Records for the task:
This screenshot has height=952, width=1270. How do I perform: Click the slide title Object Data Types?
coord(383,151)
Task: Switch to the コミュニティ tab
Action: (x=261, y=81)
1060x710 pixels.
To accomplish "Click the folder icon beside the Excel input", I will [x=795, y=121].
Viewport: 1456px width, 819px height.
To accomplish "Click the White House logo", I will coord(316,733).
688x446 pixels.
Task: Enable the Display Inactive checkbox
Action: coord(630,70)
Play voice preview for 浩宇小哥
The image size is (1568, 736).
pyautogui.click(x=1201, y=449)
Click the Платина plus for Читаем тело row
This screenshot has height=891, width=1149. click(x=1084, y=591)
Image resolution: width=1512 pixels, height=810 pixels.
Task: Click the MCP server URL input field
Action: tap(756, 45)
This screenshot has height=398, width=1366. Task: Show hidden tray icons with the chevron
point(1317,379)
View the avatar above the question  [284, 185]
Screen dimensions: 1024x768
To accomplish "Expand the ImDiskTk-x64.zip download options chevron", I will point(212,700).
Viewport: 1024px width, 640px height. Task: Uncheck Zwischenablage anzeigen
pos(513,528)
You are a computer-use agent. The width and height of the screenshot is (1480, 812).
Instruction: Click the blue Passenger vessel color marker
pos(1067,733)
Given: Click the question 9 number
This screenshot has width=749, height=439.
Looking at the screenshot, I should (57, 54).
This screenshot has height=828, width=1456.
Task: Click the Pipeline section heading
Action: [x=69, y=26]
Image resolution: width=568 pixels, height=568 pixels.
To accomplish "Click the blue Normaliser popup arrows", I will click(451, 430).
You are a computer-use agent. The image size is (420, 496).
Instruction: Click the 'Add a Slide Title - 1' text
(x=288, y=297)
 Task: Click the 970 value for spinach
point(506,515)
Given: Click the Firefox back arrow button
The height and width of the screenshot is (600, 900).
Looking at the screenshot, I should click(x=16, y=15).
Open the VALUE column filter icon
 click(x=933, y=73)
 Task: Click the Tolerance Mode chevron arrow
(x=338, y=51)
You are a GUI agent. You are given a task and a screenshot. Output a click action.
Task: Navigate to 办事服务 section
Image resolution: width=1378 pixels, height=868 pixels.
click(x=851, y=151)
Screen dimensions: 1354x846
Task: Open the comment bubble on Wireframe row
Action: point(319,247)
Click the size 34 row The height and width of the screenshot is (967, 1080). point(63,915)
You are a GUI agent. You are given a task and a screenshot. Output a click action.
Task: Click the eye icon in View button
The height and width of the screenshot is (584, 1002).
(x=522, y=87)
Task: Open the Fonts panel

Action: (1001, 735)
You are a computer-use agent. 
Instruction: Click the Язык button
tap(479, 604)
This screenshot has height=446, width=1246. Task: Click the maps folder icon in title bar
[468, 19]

What needs to be done: Please make an exact copy of each record.

Output of the task:
This screenshot has height=952, width=1270. How do I perform: Click the slide title Object Data Types?
coord(383,151)
Task: Switch to the コミュニティ tab
Action: (x=261, y=81)
1060x710 pixels.
To accomplish "Click the folder icon beside the Excel input", I will [x=795, y=121].
Viewport: 1456px width, 819px height.
To accomplish "Click the White House logo", I will coord(316,733).
688x446 pixels.
Task: Enable the Display Inactive checkbox
Action: coord(630,70)
Play voice preview for 浩宇小哥
The image size is (1568, 736).
pyautogui.click(x=1201, y=449)
Click the Платина plus for Читаем тело row
This screenshot has height=891, width=1149. click(x=1084, y=591)
Image resolution: width=1512 pixels, height=810 pixels.
Task: Click the MCP server URL input field
Action: tap(756, 45)
This screenshot has height=398, width=1366. Task: Show hidden tray icons with the chevron
point(1317,379)
View the avatar above the question  [284, 185]
Screen dimensions: 1024x768
To accomplish "Expand the ImDiskTk-x64.zip download options chevron", I will point(212,700).
Viewport: 1024px width, 640px height. Task: Uncheck Zwischenablage anzeigen
pos(513,528)
You are a computer-use agent. The width and height of the screenshot is (1480, 812).
Instruction: Click the blue Passenger vessel color marker
pos(1067,733)
Given: Click the question 9 number
This screenshot has width=749, height=439.
Looking at the screenshot, I should (57, 54).
This screenshot has height=828, width=1456.
Task: Click the Pipeline section heading
Action: [x=69, y=26]
Image resolution: width=568 pixels, height=568 pixels.
To accomplish "Click the blue Normaliser popup arrows", I will click(451, 430).
You are a computer-use agent. The image size is (420, 496).
Instruction: Click the 'Add a Slide Title - 1' text
(x=288, y=297)
 Task: Click the 970 value for spinach
point(506,515)
Given: Click the Firefox back arrow button
The height and width of the screenshot is (600, 900).
Looking at the screenshot, I should click(x=16, y=15).
Open the VALUE column filter icon
 click(x=933, y=73)
 Task: Click the Tolerance Mode chevron arrow
(x=338, y=51)
You are a GUI agent. You are given a task and a screenshot. Output a click action.
Task: Navigate to 办事服务 section
Image resolution: width=1378 pixels, height=868 pixels.
click(x=851, y=151)
Screen dimensions: 1354x846
Task: Open the comment bubble on Wireframe row
Action: point(319,247)
Click the size 34 row The height and width of the screenshot is (967, 1080). point(63,915)
You are a GUI agent. You are given a task and a screenshot. Output a click action.
Task: Click the eye icon in View button
The height and width of the screenshot is (584, 1002).
(x=522, y=87)
Task: Open the Fonts panel

Action: (1001, 735)
You are a computer-use agent. 
Instruction: Click the Язык button
tap(479, 604)
This screenshot has height=446, width=1246. Task: Click the maps folder icon in title bar
[468, 19]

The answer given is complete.